Partendo da queste considerazione, Enea ha messo a punto suggerimenti da adottare quotidianamente per combattere l’inquinamento dei mari.

Da sapere per esempio che per ogni lavaggio in lavatrice si possono scaricare fino a 700mila microfibre, la maggior parte di origine sintetica, che a causa delle dimensioni ridotte non vengono trattenute dagli impianti di depurazione delle acque reflue e si diffondono nell’ambiente.

I tessuti realizzati con le fibre naturali sono più idonei per l’ambiente in quanto rilasciano quantità inferiori di microfibre ed essendo traspiranti sono più adatti anche per il nostro corpo.

Inoltre, per ogni litro di acqua imbottigliata se ne consumano almeno 5 di acqua di processo e si usano 35g di plastica, pari a 100cm3 di petrolio, producendo 80 grammi di CO2. Per trasportare una bottiglia di plastica si consumano mediamente circa 20cm3 di petrolio con emissione di 48 grammi di CO2.

Ogni anno in Italia si consumano 270 litri di acqua minerale pro capite, equivalente a 180 bottiglie da 1,5 litri con un impatto ambientale pari a 22 litri di petrolio, 108 litri d’acqua e 23 kg di CO2.

Combattere l’inquinamento dei mari: andare in barca e salvaguardare l’ambiente

E se quest’estate pensate di andare per mare, scegliete una soluzione che sia a minor impatto ambientale. La vela per esempio. La piattaforma Nowboat.com. permette di scegliere una vacanza in barca in maniera semplice.

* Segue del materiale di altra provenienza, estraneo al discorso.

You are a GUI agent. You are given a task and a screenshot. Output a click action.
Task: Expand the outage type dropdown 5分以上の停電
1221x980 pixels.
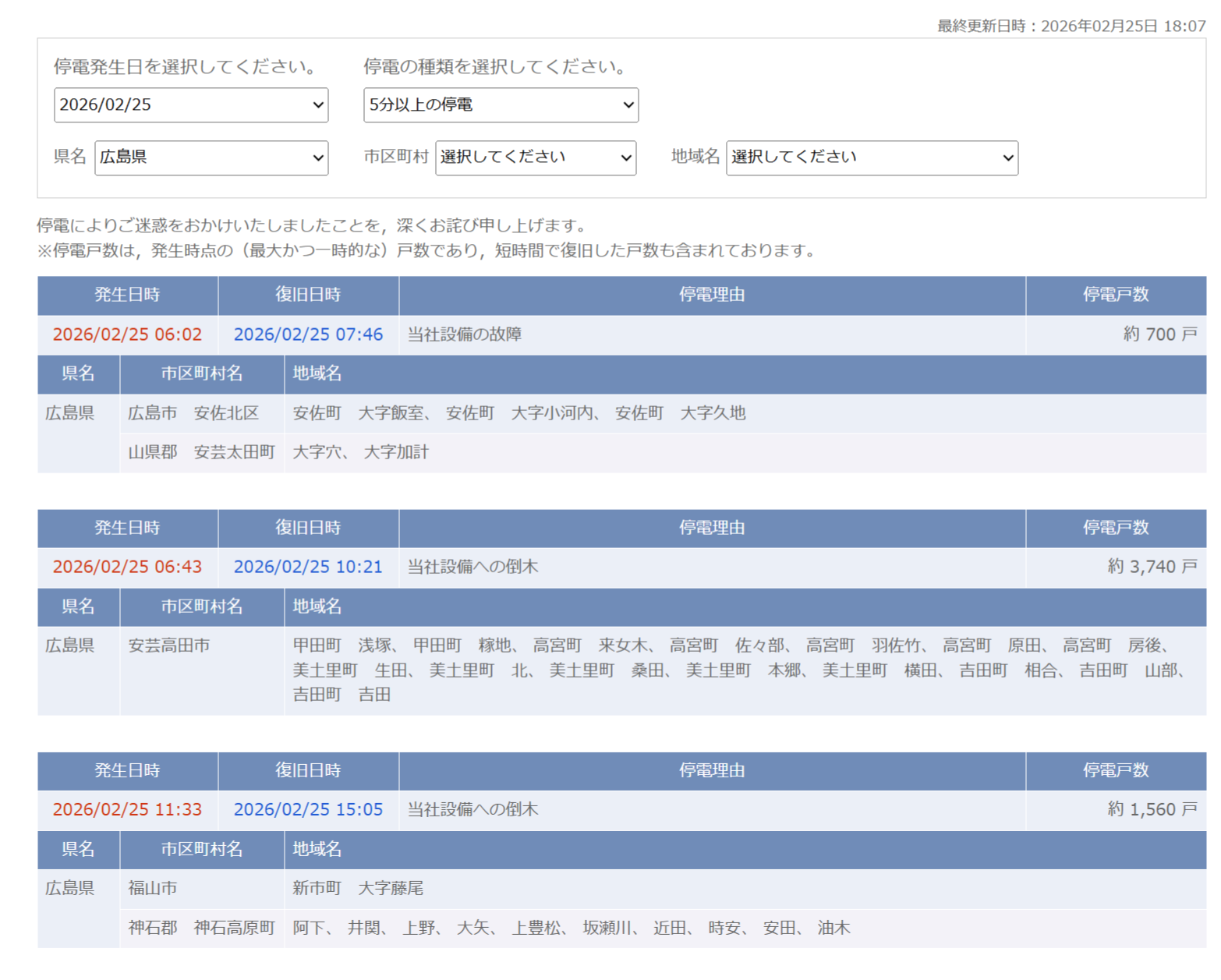501,105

L’idea di Giovanni Alessi Anghini, fondatore della scale-up con sede a Hong Kong, è corroborata anche da un’azione di beneficenza. Anghini, infatti, ha deciso di devolvere il 3,5% dei profitti a Ong per la salvaguardia dell’oceano e della biodiversità (sul sito è possibile scegliere tra oltre 60 progetti, beneficiano della donazione effettuata da Nowboat.com per conto dei viaggiatori).

La filosofia di Nowboat.com si basa infatti sulla forte convinzione che non ereditiamo il pianeta dai nostri antenati, ma lo prendiamo in prestito dai nostri figli. Per questo motivo, è di fondamentale importanza proteggere il Pianeta, oltre a viverlo con rispetto. La piattaforma mette direttamente in contatto viaggiatori e operatori di tutto il mondo.

Combattere l’inquinamento dei mari a Roma, ai Fori Imperiali

Dal 9 giugno al 29 luglio un’installazione dedicata all’abuso della plastica sarà installata nella cornice del Parco Archeologico del Colosseo. Si chiama Help the Ocean e si deve all’artista Maria Cristina Finucci (realizzato grazie al supporto di Fondazione Bracco), che lancia un grido d’allarme sullo stato del nostro Pianeta.

L’opera fa parte del ciclo, iniziato dall’artista nel 2013, con la fondazione di un nuovo Stato Federale, il Garbage Patch State, il secondo Stato più vasto al mondo con i suoi 16 milioni di kmq, che comprende le cinque principali isole di plastica presente negli oceani.

Help the Ocean, formata da un insieme di gabbioni di rete metallica (contributo del Gruppo Maccaferri), rivestiti da un ricamo di sei milioni di tappini di plastica colorati, vuole simulare un ritrovamento archeologico che potrebbe essere un giorno emblematico della nostra era, ribattezzata quindi come l’età della plastica.

Solo da una visione dall’alto però si potrà notare che questa peculiare costruzione forma le quattro lettere della parola help, la richiesta di aiuto di un’intera epoca storica.